[Text and element pointing records]
* START *

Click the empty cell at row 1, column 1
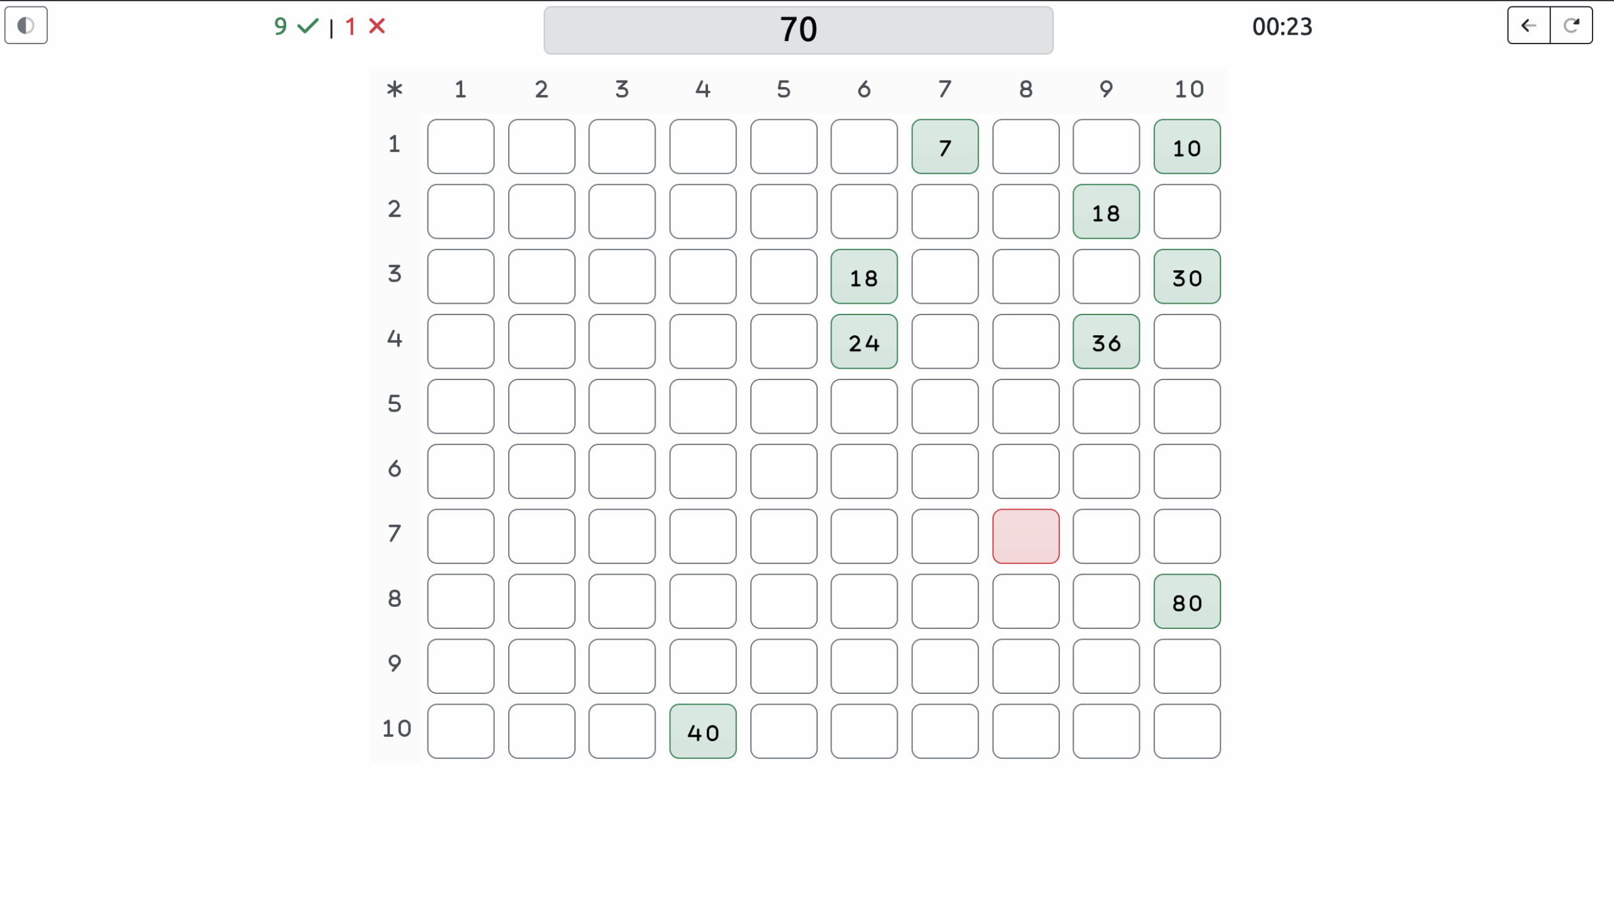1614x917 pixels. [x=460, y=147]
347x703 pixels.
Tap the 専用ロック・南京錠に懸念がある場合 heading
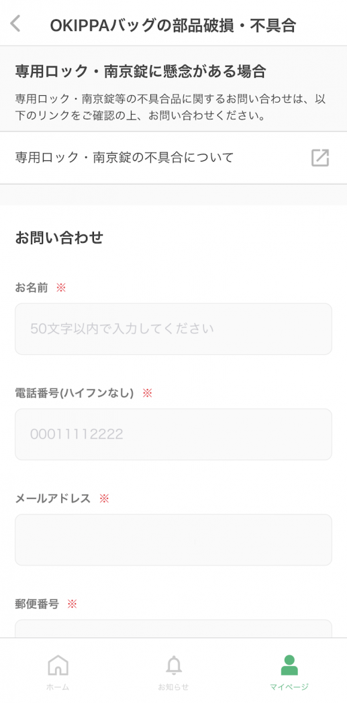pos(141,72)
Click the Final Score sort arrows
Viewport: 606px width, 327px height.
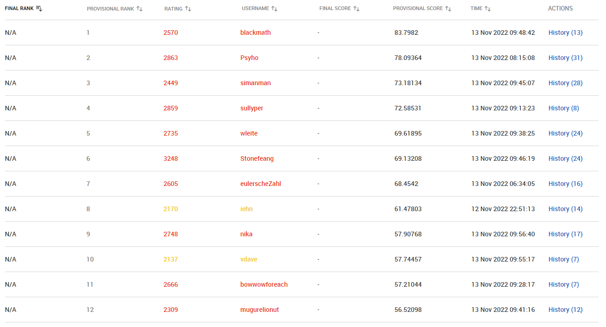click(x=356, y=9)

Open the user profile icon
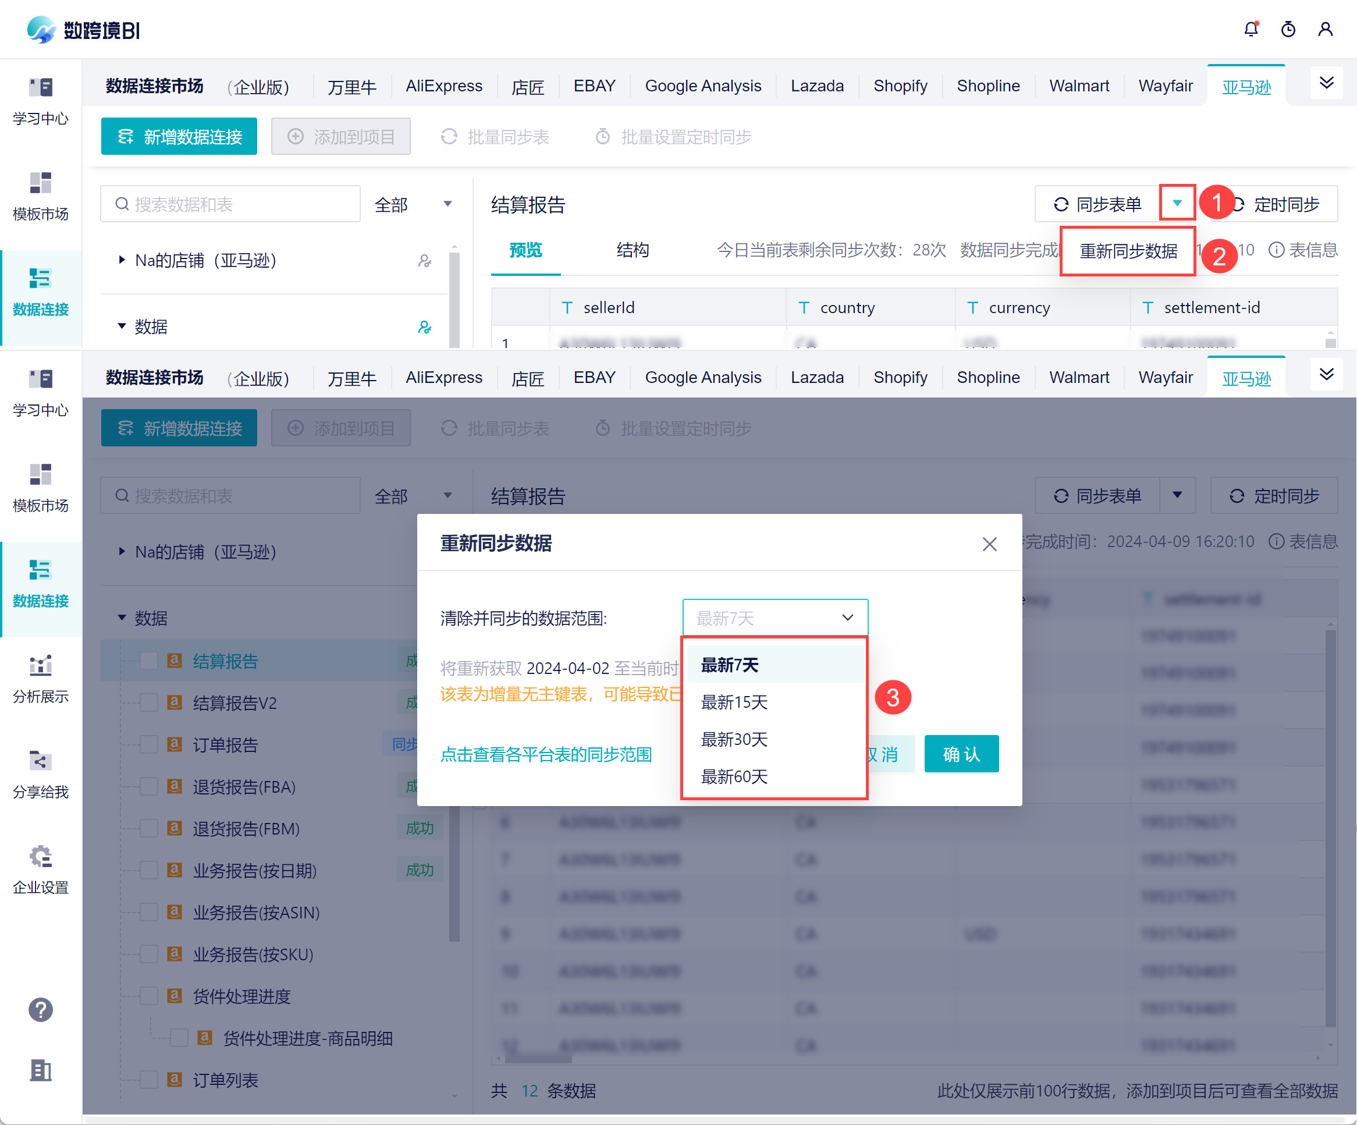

* END *

Task brief
Copy the entire listing above word for word, but leave out the pictures.

Solved problem
Click the empty cell at row 1, column 1
1614x917 pixels. [x=460, y=147]
347x703 pixels.
Tap the 専用ロック・南京錠に懸念がある場合 heading
pos(141,72)
Click the Final Score sort arrows
Viewport: 606px width, 327px height.
click(x=356, y=9)

Open the user profile icon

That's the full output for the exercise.